The same view has been reiterated subsequently in the case of Champaklal H. Thakkar and Ors. v. State of Gujarat and Anr. reported in : 1980CriLJ1325 and in the case of Collector of Central Excise v. Jayant Oil Mills Pvt.Ltd. reported in : 1989(40)ELT287(SC) . The Supreme Court turned down the contention that Vanaspati is a form of Ghee which is not an oil. In para 8 of its judgment in the case of Champaklal (Supra), the Supreme Court observed as under:-

8. ... The only argument advanced on behalf of the appellants in this connection is, as it was before the two courts below, that vanaspati is a form of ghee which is not an oil; and this contention we find to be without force. Vanaspati, in our opinion, is essentially an oil although it is a different kind of oil than that oil (be it rapeseed oil, cotton-seed oil, ground-nut oil, soya-bean oil or any other oil) which forms its basic ingredient. Oil will remain oil if it retains its essential properties and merely because it has been subjected to certain processes would not convert it into a different substance. In other words, although certain additions have been made to and operations carried out on oil, it will still be classified as oil unless its essential characteristics have undergone a change so that it would be a misnomer to call it oil as understood in ordinary parlance....

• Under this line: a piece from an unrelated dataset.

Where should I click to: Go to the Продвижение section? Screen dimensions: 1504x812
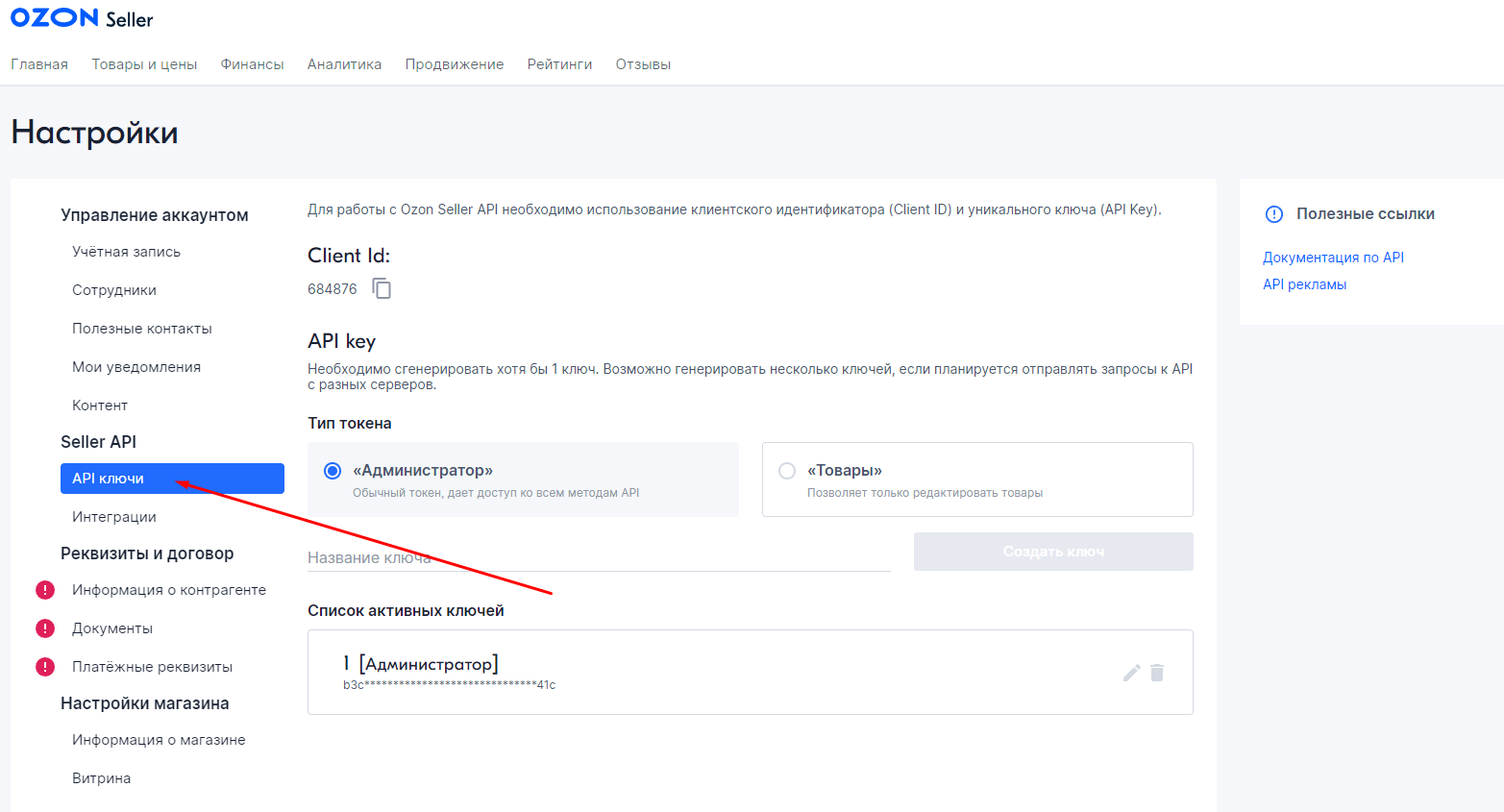click(454, 64)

All the ingredients of this meaning are fully satisfied in the case of hydrogenated vegetable oil. We may specially point out that even solids easily liquefiable on warming fall within the meaning given by Webster. Now the various processes, namely, neutralization, bleaching, deodorisation, hardening and hydrogenation to which oil is subjected for being converted into vanaspati leave its basic characteristics untouched, i.e. it remains a cooking medium with vegetable fat as its main ingredient. Neutralisation, bleaching and deodorisation are merely refining processes so that the colour, the odour and foreign substances are removed from it before it is hydrogenated and hardened and even the two processes last mentioned allow the oil to retain these characteristics....

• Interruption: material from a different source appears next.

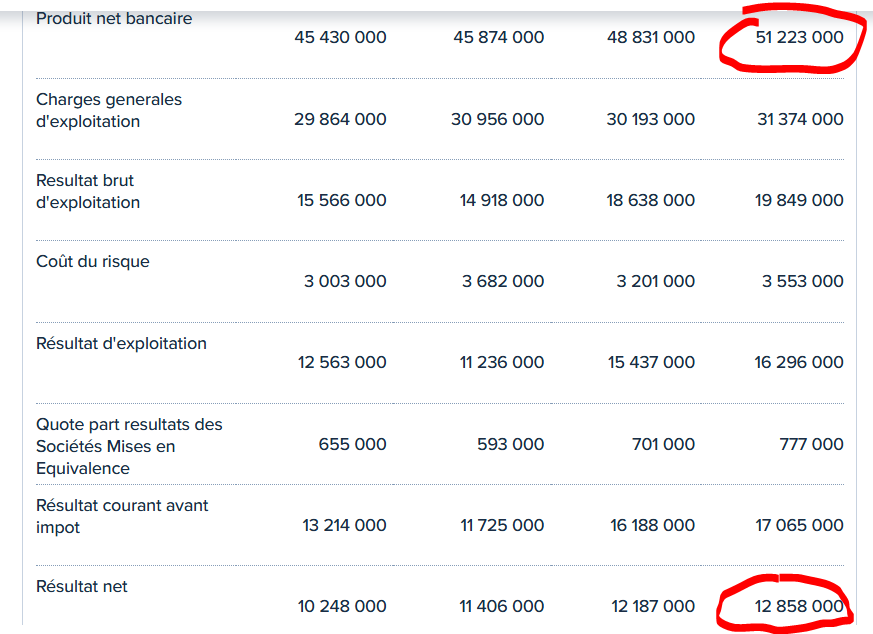Select the 45 874 000 value
The width and height of the screenshot is (873, 634).
pos(499,38)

We pointedly asked learned Counsel for the appellants if he could indicate any difference between vegetable oil and vanaspati which would essentially distinguish the former from the latter, either in physical or chemical properties or in food value. No such difference was indicated and all that he said was that vanaspati would normally be available in solid state and had the appearance of ghee rather than that of any oil. This, in our view, it is a superficial difference which does not at all go to the root of the matter. Accordingly, we hold that vanaspati must be regarded as an oil for the purpose of the aforesaid item 5 inspite of all the processes to which the oil forming its base has been subjected in order to convert it into the finished product.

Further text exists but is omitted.